Dare to Be 100: The Last Well Person

08/16/2013 02:24 pm ET | Updated Oct 16, 2013

This is the title of an article written by a Tennessee physician, Clifton Meador, published in the New England Journal of Medicine in 1994. In it he told the story of a fictional 53-year-old professor of algebra at a small Midwest college who goes through an extensive series of medical examinations, and nothing was found. He was "the last well person." This reminds me of a Victor Borge skit that told of his uncle who became depressed because he discovered a treatment for which there was no disease.

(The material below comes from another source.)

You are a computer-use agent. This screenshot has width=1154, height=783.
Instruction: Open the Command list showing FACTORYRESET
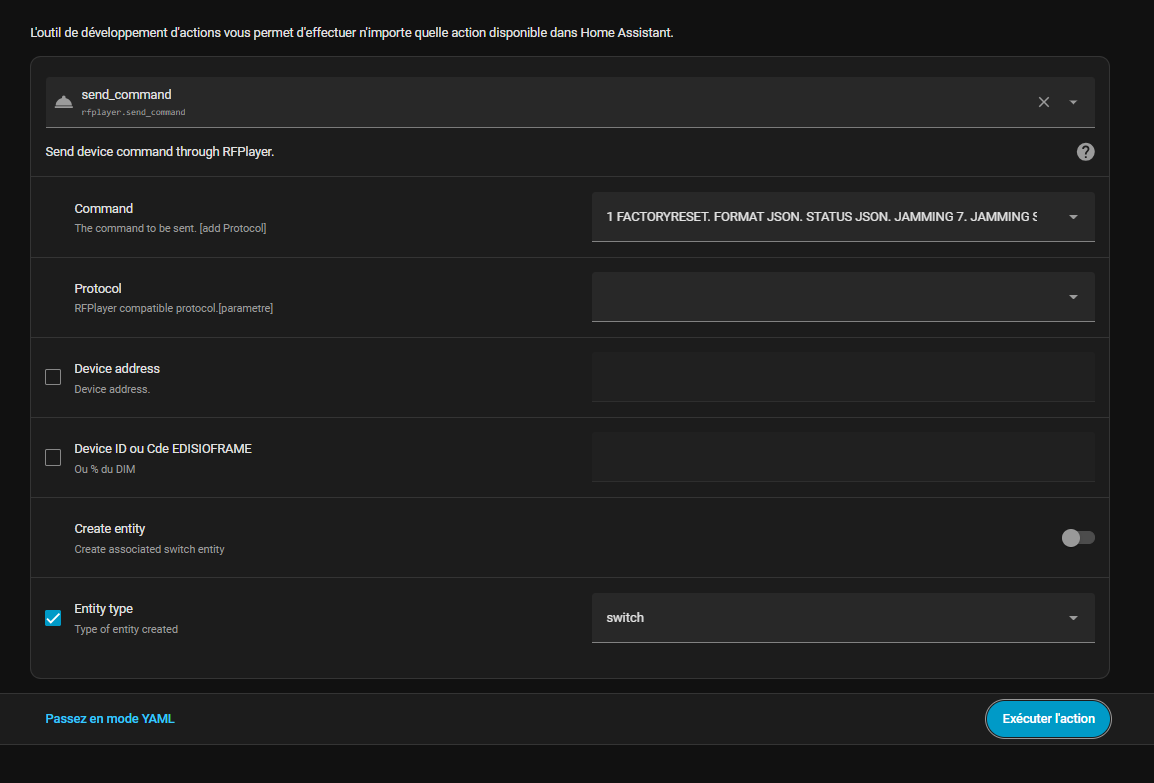click(x=820, y=217)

This article at first glance almost seems whimsical, but even a moment's reflection reveals the profundity of its ultimate message.

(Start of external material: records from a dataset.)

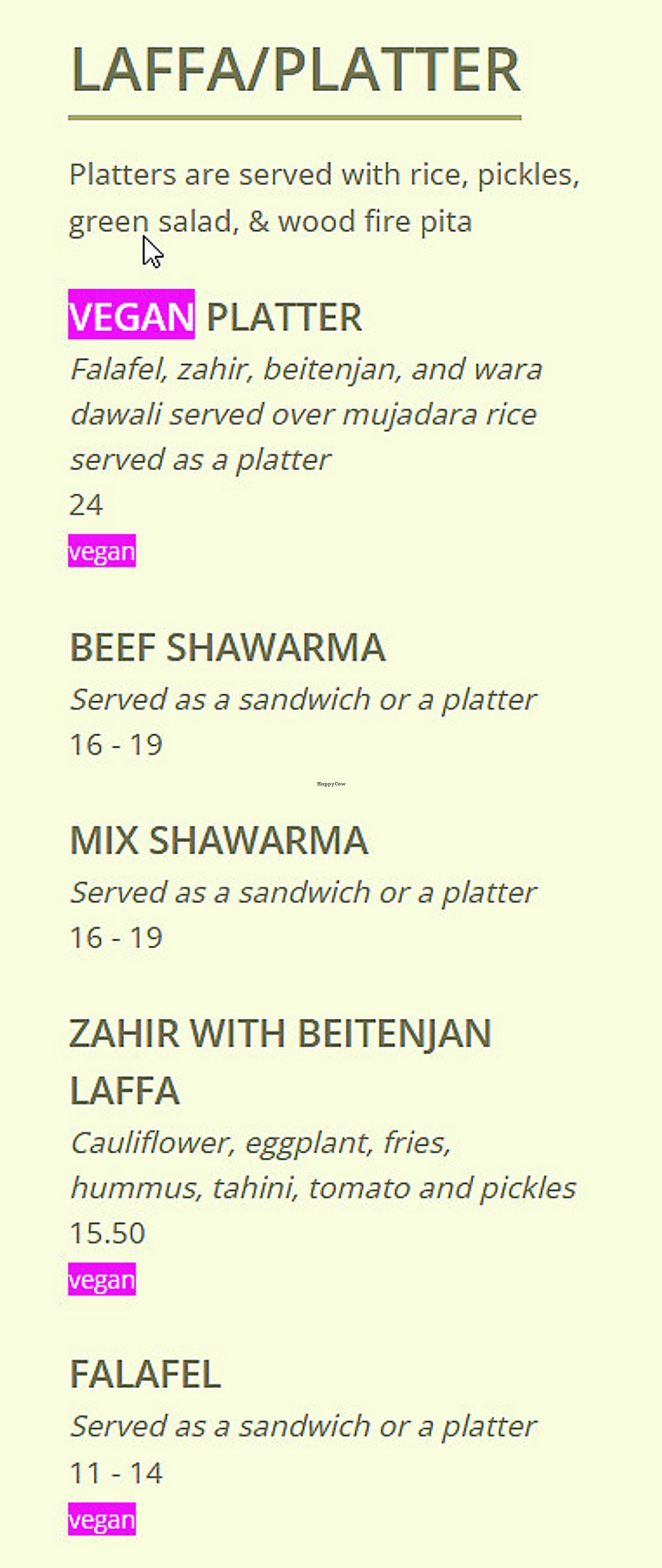
Task: Click the small HappyCow watermark
Action: pyautogui.click(x=332, y=784)
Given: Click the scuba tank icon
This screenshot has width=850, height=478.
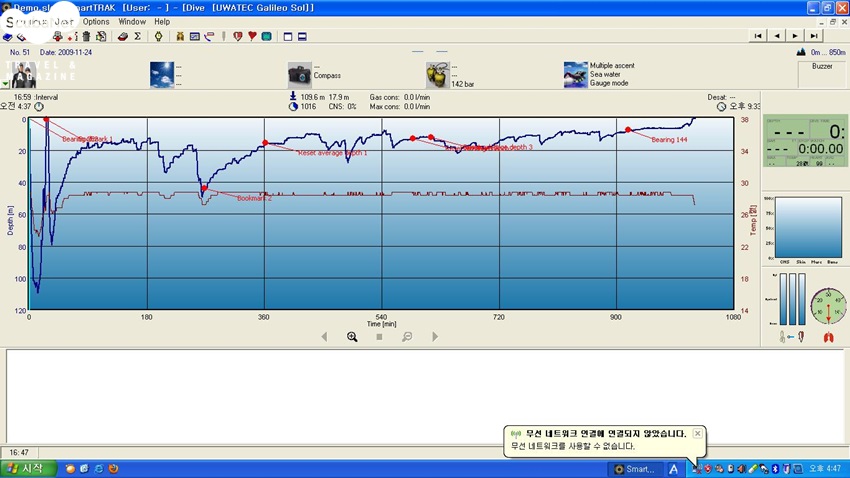Looking at the screenshot, I should click(x=436, y=74).
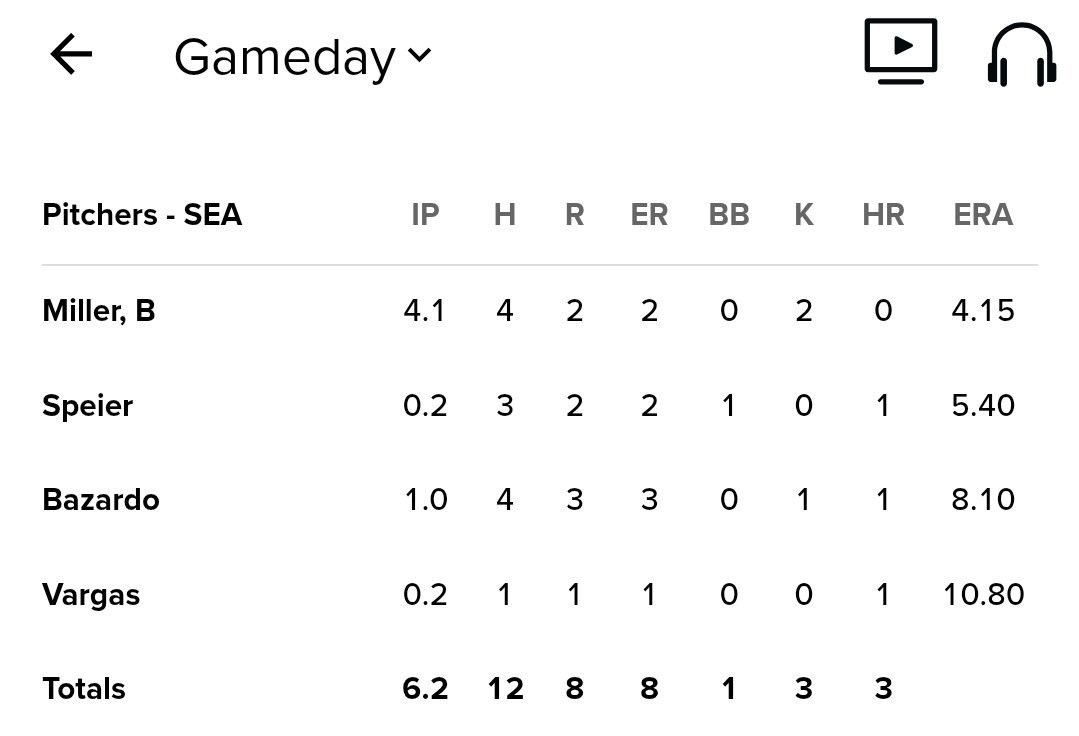
Task: Tap pitcher Bazardo's name
Action: 101,500
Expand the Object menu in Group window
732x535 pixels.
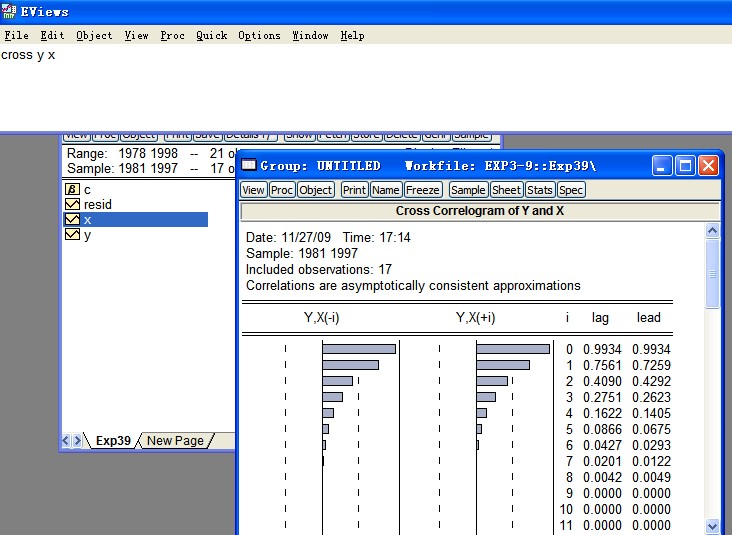[316, 190]
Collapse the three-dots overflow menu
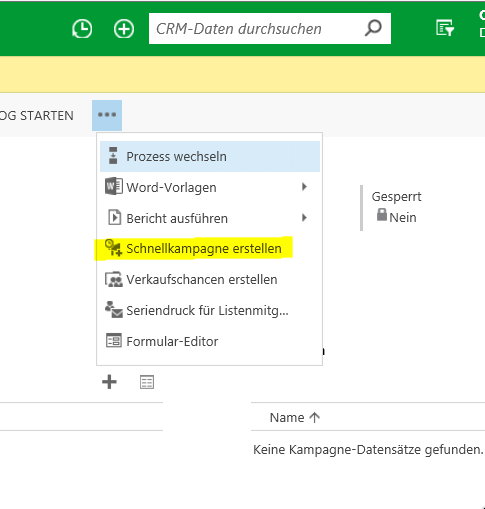The width and height of the screenshot is (485, 509). pyautogui.click(x=107, y=115)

Meador's perspective faults the medical industrial complex (MIC) for its encouragement of sickness -- after all, that is how it makes money, by repairing people, surgery and drugs.

To gain more immediate access to people's anxieties, their underlying hypochondiasis, "The Last Well Person" takes aim at all the innuendos and commercial strategies that the MIC uses to gain access. The response of the young doctor when he or she is asked to define a healthy person replies "a healthy person is one who has not been fully worked up" is prescient, always another test to be done another treatment to be given.

All of this streams from the simple fact that no one of us is emotionally or intellectually strong enough to withstand constant intensive self-scrutiny. The magnifying mirror reveals many imperfections that the medical system is eager to take care of

The whole array of pre-diagnoses, pre-cancer, pre-hypertension, pre-dementia feeds into this pattern. I have personally participated in this labeling frenzy. I wrote a book "Diabetes Danger" that is actually not about having diabetes but about not getting diabetes in the first place. In it I coined the new term "pre-pre-diabetes" to classify those millions of people who do not yet qualify for the specific diagnosis of diabetes or pre-diabetes (fasting blood sugar over 100, or a two-hour after eating blood sugar over 140). There are 150 million Americans who are overweight or obese. There are 200 million Americans who are physically inactive who are primed to become first pre-diabetic and then frankly diabetic. They all have pre-pre-diabetes.


My issuance of a blinking yellow or red light is certainly not intended to promote a doctor's visit or a pill or even worse surgery. It is intended to inform. But when does health information overstep into medicalization?

This is the precise critique given by editorials in recent British Medical Journals about the World Health Organization's use of the word "complete" well-being in its reach for world health standards. Insisting on the qualifier "complete" leads to the notion that we are all sick or trying to become sick.

This is what "The Last Well Person" essay was all about.

It teaches that semantics matter a lot.